"Saint Death" booms in border drug war

Nuevo Laredo, Mexico - A death cult that venerates a scythe-wielding skeletal figure is booming in Mexican border cities south of Texas where hundreds have died this year in all-out drug war.

The centuries-old pagan cult of Santa Muerte, or Saint Death, has sprung back up in Mexico in recent years and claims some 2 million faithful, ranging from elite politicians to kidnappers and gangsters.

The revival began in Mexico City. Now, roadside shrines to the ghoulish figure stud highways approaching the U.S. border around the city of Nuevo Laredo, where more than 45 people have been killed in the drug fight so far this year.

Craft stall holders and shops called "hierberias" that sell potions and other esoteric items are stocking up on skeletal talismans and statuettes of Santa Muerte, who resembles a gaudy version of the grim reaper.

Some stalls offer figures made from ground-up ox bones that stand three-feet (one-metre) high. Others sell discreet talismans, candles and amulets, which traders say sell faster than those honouring Mexico's much loved Virgin of Guadalupe.

"We sell more Santa Muerte articles than anything," Guadalupe Merida said at her stall packed with trinkets in the city's sweltering El Mall craft market. "Everyone is buying them."

More than 500 people have been killed in Mexico this year in a drug wars, mostly between smugglers from the western state of Sinaloa and the Gulf cartel, based in Tamaulipas.

Soldiers and federal police took over Nuevo Laredo this week and suspended the allegedly corrupt local police force to try to curb the drug killings.

Experts on the cult say its following on the border is being driven by the spiralling death toll there, as drug hitmen seek Santa Muerte's protection while they kill rivals.

"What better homage to Santa Muerte Could there be than offering her up several people every day?" said Homero Aridjis, a writer whose best-selling book on the cult is now in its fifth edition.

The figure's origins are unclear and although often worshiped like a Christian saint, it is not recognised by the Catholic Church.

SEEKING DARK FAVOURS

Violence peaked in Nuevo Laredo last week when suspected cartel hitmen machine gunned the city's new public security chief, Alejandro Dominguez, to death just hours after he was sworn into the job.

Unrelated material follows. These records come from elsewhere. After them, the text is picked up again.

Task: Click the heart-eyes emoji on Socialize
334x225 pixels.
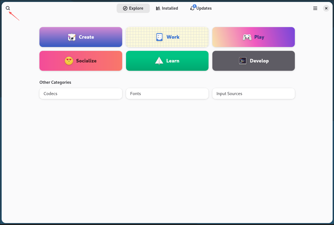Action: pos(69,61)
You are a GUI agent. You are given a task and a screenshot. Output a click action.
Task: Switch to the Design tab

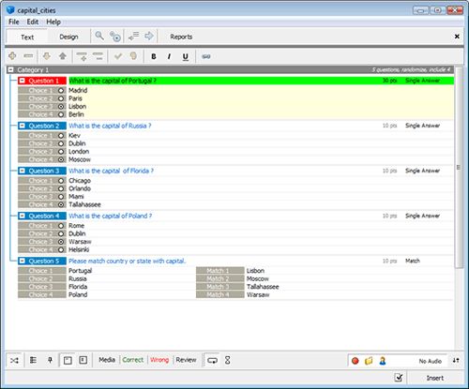coord(68,37)
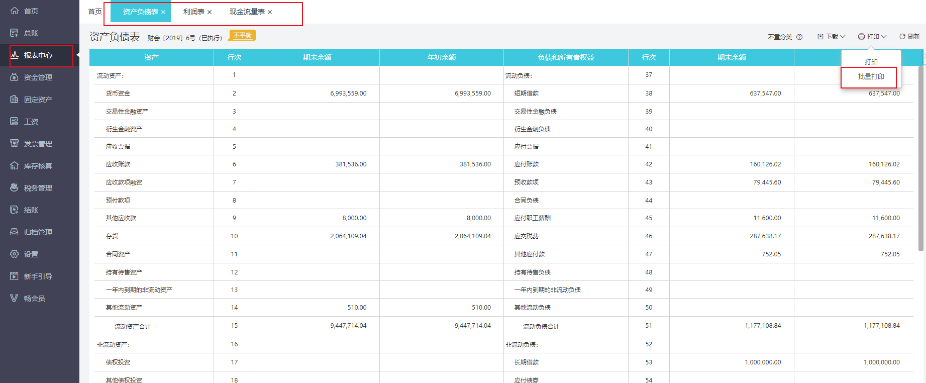This screenshot has height=383, width=926.
Task: Open 总账 general ledger icon in sidebar
Action: 15,33
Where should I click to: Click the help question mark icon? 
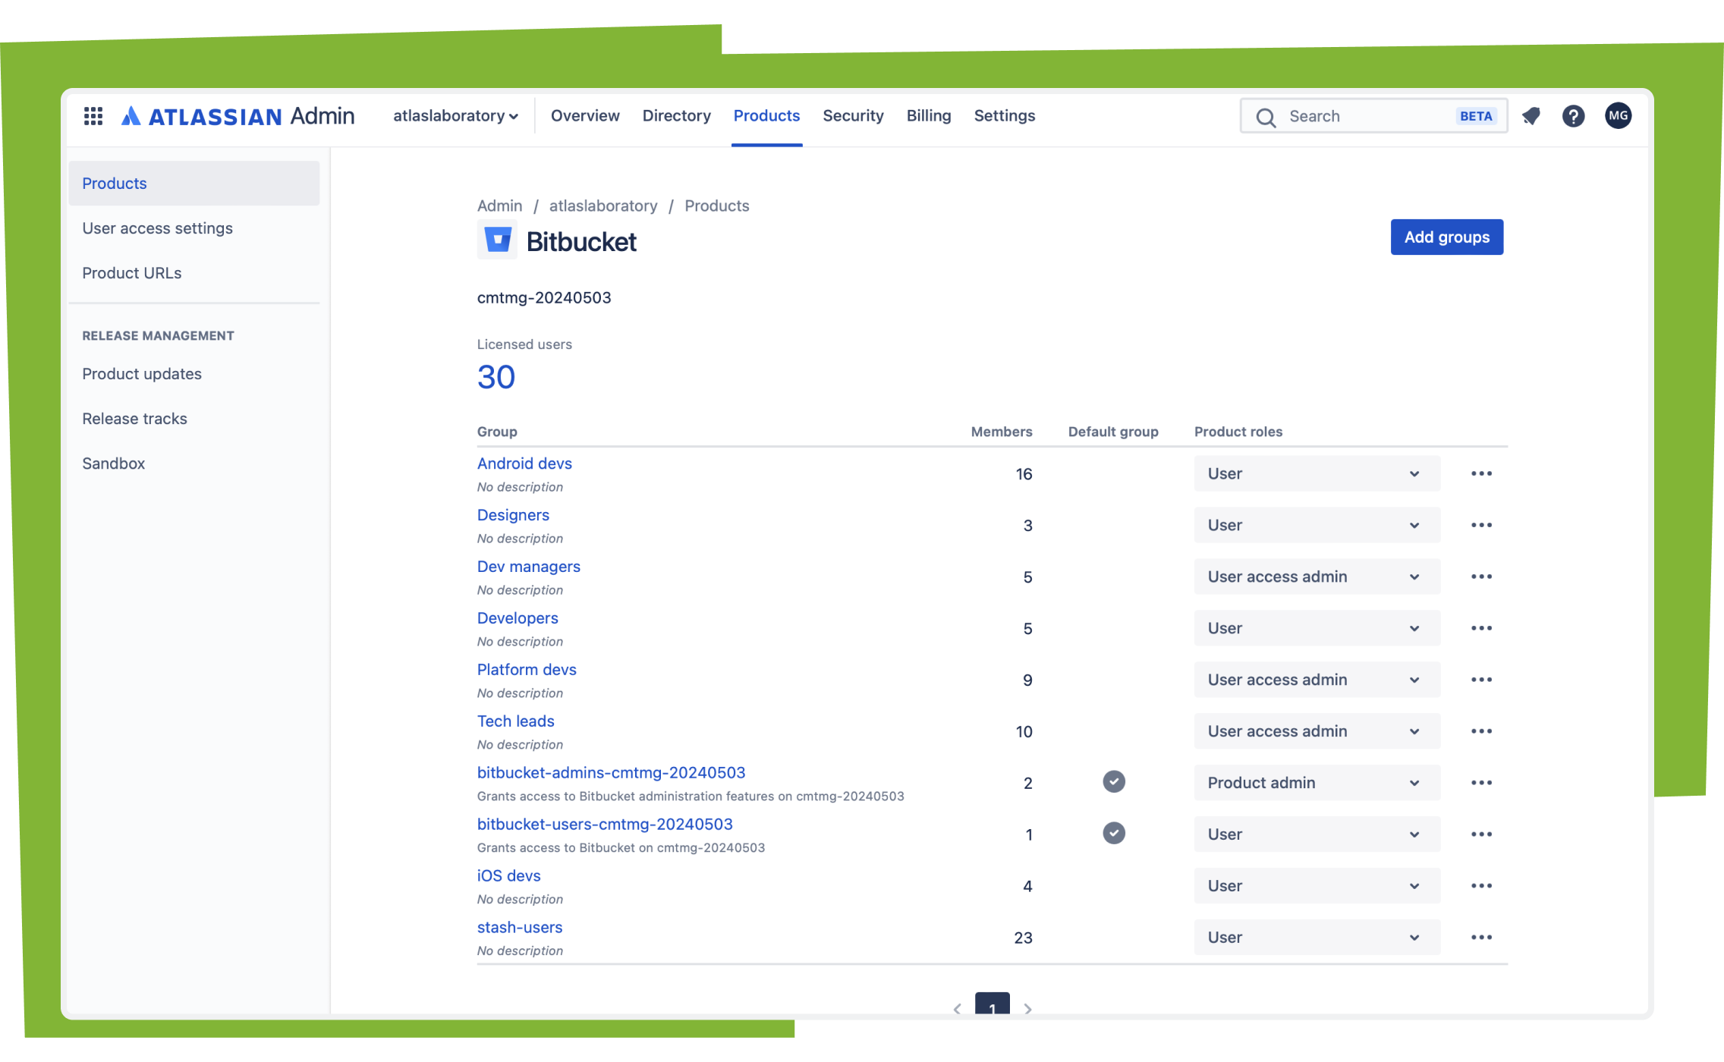coord(1574,115)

At least two more killings have occurred in the city since troops moved in. Many jittery stall holders declined to talk in detail about the death cult.

But Aridjis, who has tracked the cult's growth in Mexico, says drug traffickers seek favours from Santa Muerte they could not ask of saints venerated by the Church in Mexico, the world's second largest Roman Catholic nation.

"They say 'Protect me tonight because I am going to commit a crime. I am going to ambush my enemies, I am going to smuggle drugs to the United States,'" Aridjis said.

Local residents not caught up in crime call on the saint, also known as "La Nina Blanca" or the "White Child," to keep loved ones out of the path of a stray bullet or prevent their children from falling into a life of crime.

But the figure is more often associated with criminals.

"It is becoming a savage, brutal cult," on the border, Aridjis said. "People are living in a psychosis of fear."